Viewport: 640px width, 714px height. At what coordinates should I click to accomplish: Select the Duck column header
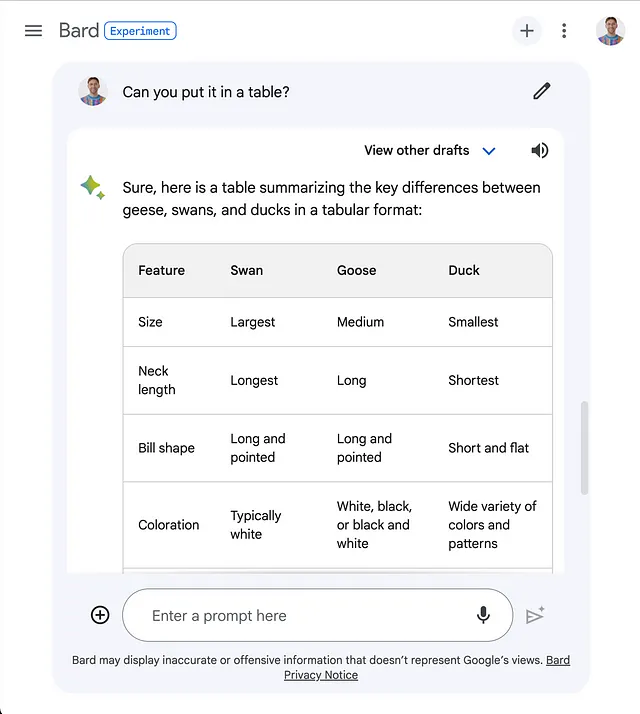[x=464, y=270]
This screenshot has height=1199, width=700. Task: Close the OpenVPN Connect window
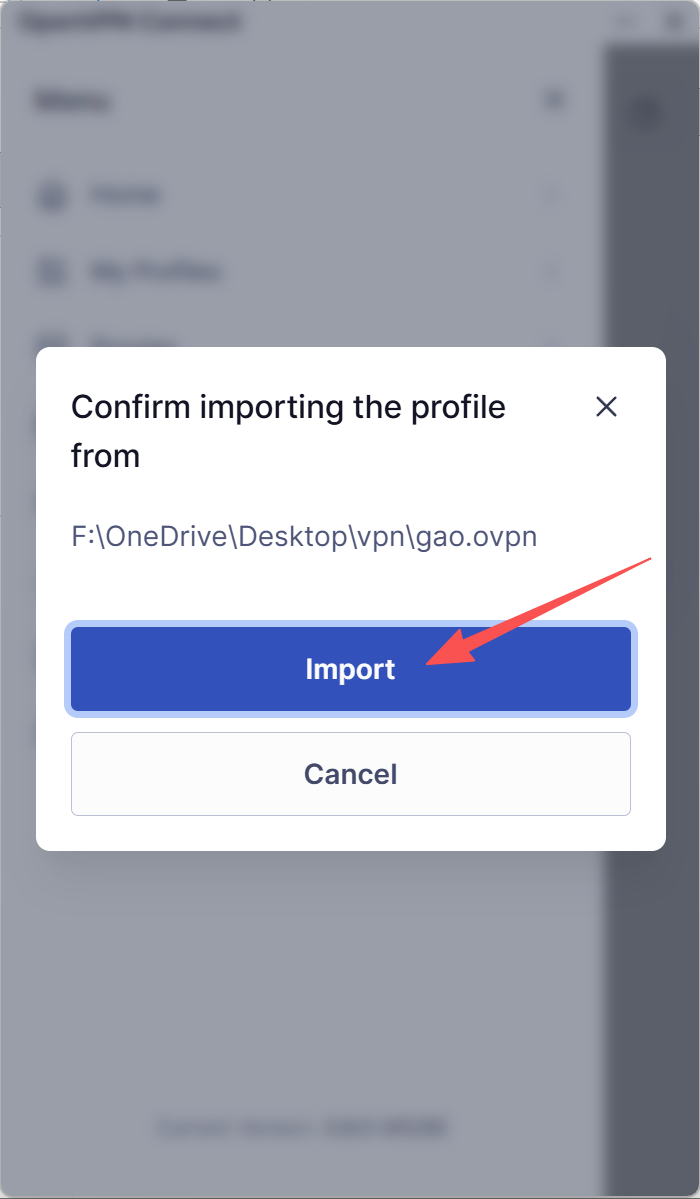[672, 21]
...
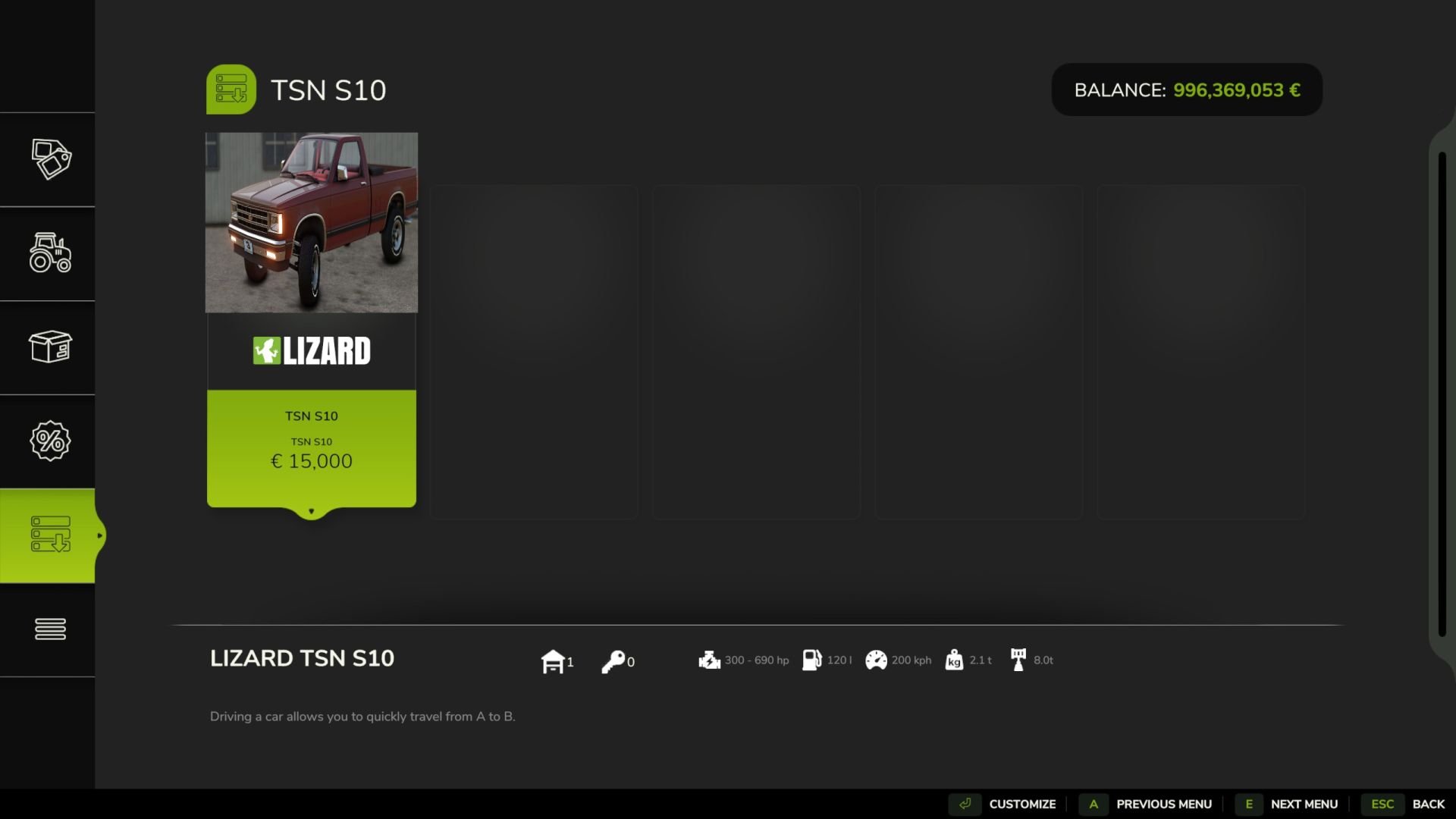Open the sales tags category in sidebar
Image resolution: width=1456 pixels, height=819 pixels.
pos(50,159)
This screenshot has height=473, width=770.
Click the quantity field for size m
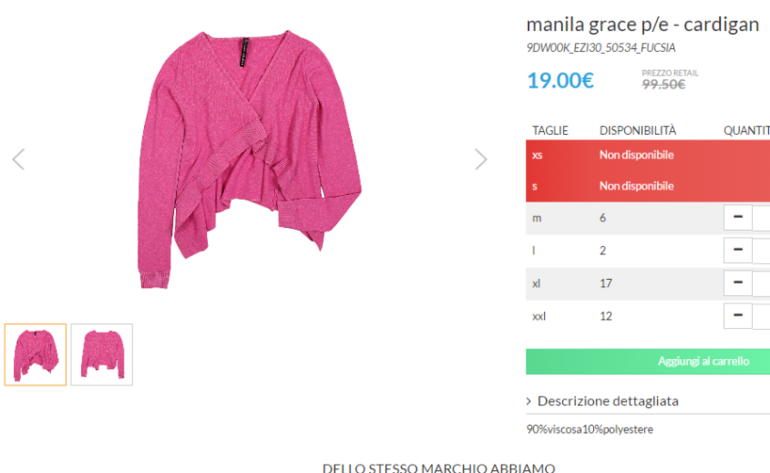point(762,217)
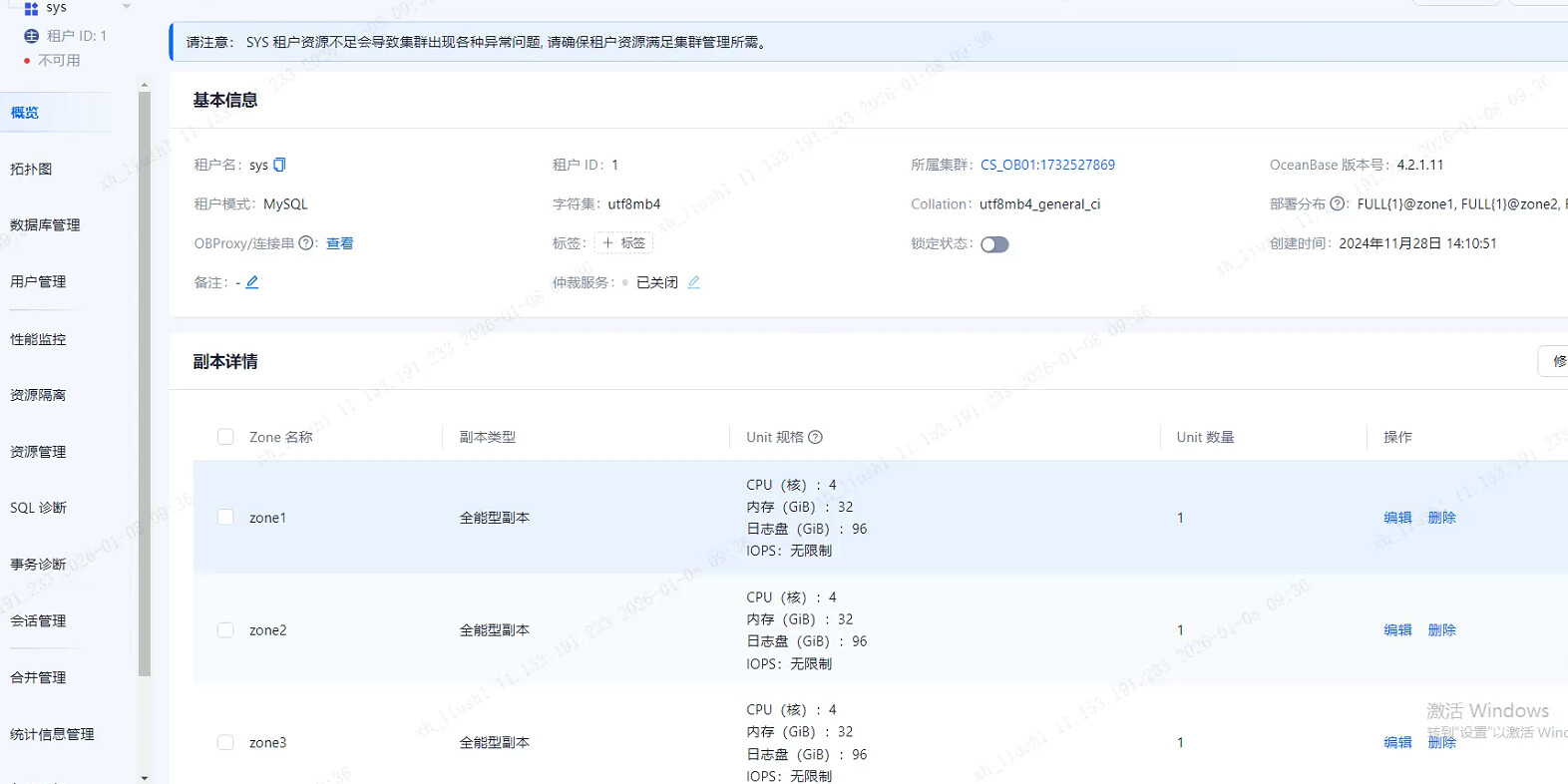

## WHAT YOU ARE ASKED TO DO
Switch "quantity" to "price" in the rows starting at the line with "Open the sales tags category in sidebar" and ending at the line with "point(762,217)", leaving everything else as it is. Give back only those lines, without the pictures.

## FINISHED TASK
Open the sales tags category in sidebar
Image resolution: width=1456 pixels, height=819 pixels.
pos(50,159)
This screenshot has height=473, width=770.
Click the price field for size m
point(762,217)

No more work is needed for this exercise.